Gladiators are remembered in pop culture as men and women who had been sentenced to death in the arena for the amusement of the Roman masses. This is somewhat misleading because the gladiators were the ones who performed in the third act when the Roman masses were expecting shows of physical courage, though such “performances” still had a real chance of death for the loser. In contrast, the preceding acts with their slaughter of both animal and human victims were meant to show the triumph of Rome over the chaos of both the natural and the human spheres, which was why they featured so much more cruelty. Regardless, it is no wonder than gladiators continue to lurk in the popular consciousness when they managed to hold the attention of the Roman world for centuries and centuries at their height.
Here are our picks for five of the top gladiators in movies:
Christians should be familiar with Barabbas, who was the murderer set free when the Pontius Pilate presented the public with a choice to either free him or Jesus of Nazareth. In 1961’s Barabbas, Richard Fleischer extended his tale by showing him as a haunted man, which results in a series of unfortunate events including a stint as a gladiator that culminates in him being martyred as a newfound believer in Christ following the Great Fire of Rome.
Strictly speaking, Battle Royale isn’t a gladiator movie, but considering its premise, it isn’t far-off from one. In brief, it is set in a dystopian Japan in which one high school class is forced to fight one another until there is just one survivor on an annual basis. Kawada Shogo isn’t the protagonist of the movie, but he has an important role as the survivor of a previous round who is planning to stop the current round. Furthermore, he is listed here because of his kill count in the previous round as well as his mutually lethal encounter with his evil counterpart Kiriyama Kazuo towards the end of the movie.
Since Battle Royale made this list, it is natural that The Hunger Games make an appearance as well in the form of Katniss Everdeen, who volunteered for the titular competition when her sister was chosen by random lot. While she went on to serve as a symbol of resistance against the tyrannical regime that ran the Hunger Games, Katniss’s success wasn’t without its costs, as shown by the clear signs of lingering trauma in the epilogue.

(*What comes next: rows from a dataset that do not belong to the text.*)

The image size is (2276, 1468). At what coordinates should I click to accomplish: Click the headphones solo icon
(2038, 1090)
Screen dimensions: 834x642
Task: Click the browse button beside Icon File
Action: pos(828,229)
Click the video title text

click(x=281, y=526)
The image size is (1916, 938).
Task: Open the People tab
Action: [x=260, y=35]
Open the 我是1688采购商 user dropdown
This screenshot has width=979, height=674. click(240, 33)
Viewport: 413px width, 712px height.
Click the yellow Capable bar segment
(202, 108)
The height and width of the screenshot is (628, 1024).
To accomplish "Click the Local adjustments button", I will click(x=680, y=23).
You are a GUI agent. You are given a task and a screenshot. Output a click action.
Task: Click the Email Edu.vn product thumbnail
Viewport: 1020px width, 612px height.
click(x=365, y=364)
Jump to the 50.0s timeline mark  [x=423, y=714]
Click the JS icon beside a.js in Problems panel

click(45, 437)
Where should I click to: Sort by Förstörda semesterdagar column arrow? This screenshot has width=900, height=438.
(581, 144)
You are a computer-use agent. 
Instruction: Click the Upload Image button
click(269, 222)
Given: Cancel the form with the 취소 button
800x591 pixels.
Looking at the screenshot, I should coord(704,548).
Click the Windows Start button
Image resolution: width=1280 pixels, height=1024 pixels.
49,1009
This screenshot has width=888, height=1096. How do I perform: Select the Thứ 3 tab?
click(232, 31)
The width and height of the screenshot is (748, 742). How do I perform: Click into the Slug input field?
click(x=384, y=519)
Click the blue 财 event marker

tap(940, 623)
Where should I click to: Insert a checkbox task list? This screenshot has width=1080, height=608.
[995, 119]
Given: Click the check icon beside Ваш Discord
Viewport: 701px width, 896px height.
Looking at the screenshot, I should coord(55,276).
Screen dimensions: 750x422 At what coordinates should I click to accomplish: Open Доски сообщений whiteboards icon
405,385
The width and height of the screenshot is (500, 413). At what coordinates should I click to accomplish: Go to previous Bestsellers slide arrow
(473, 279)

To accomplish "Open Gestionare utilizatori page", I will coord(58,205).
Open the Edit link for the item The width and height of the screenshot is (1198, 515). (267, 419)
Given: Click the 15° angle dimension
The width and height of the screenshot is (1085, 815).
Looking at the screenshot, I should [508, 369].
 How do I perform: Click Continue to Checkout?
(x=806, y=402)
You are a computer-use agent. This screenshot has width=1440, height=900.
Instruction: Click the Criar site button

Gladiator was complete and utter nonsense from a historical perspective in spite of its supposed attempt to be realistic, but its impact on popular culture can’t be denied. In particular, it is remembered for a scene in which Maximus condemns the Roman masses for their love of bloodshed, but at the same time, one cannot help but wonder whether that criticism can be extended to modern viewers when much of the movie’s appeal consisted of its blood and gore, however fake it might have been.
There can be no doubt about the fact that Spartacus remains the most famous gladiator of all time. After all, he and his co-conspirators didn’t just manage a successful escape from a gladiator school but also inspired a much wider slave rebellion that overcame a pair of Roman legions before being overcome by Marcus Licinius Crassus of First Triumvirate fame. Combined with the mysteriousness of his exact origins as well as the historical claim that his body was never found after his brave if futile last stand, it is no wonder that Spartacus remains a common sight in a wide range of media projects, with the 1960 movie of the same name being the best-known example.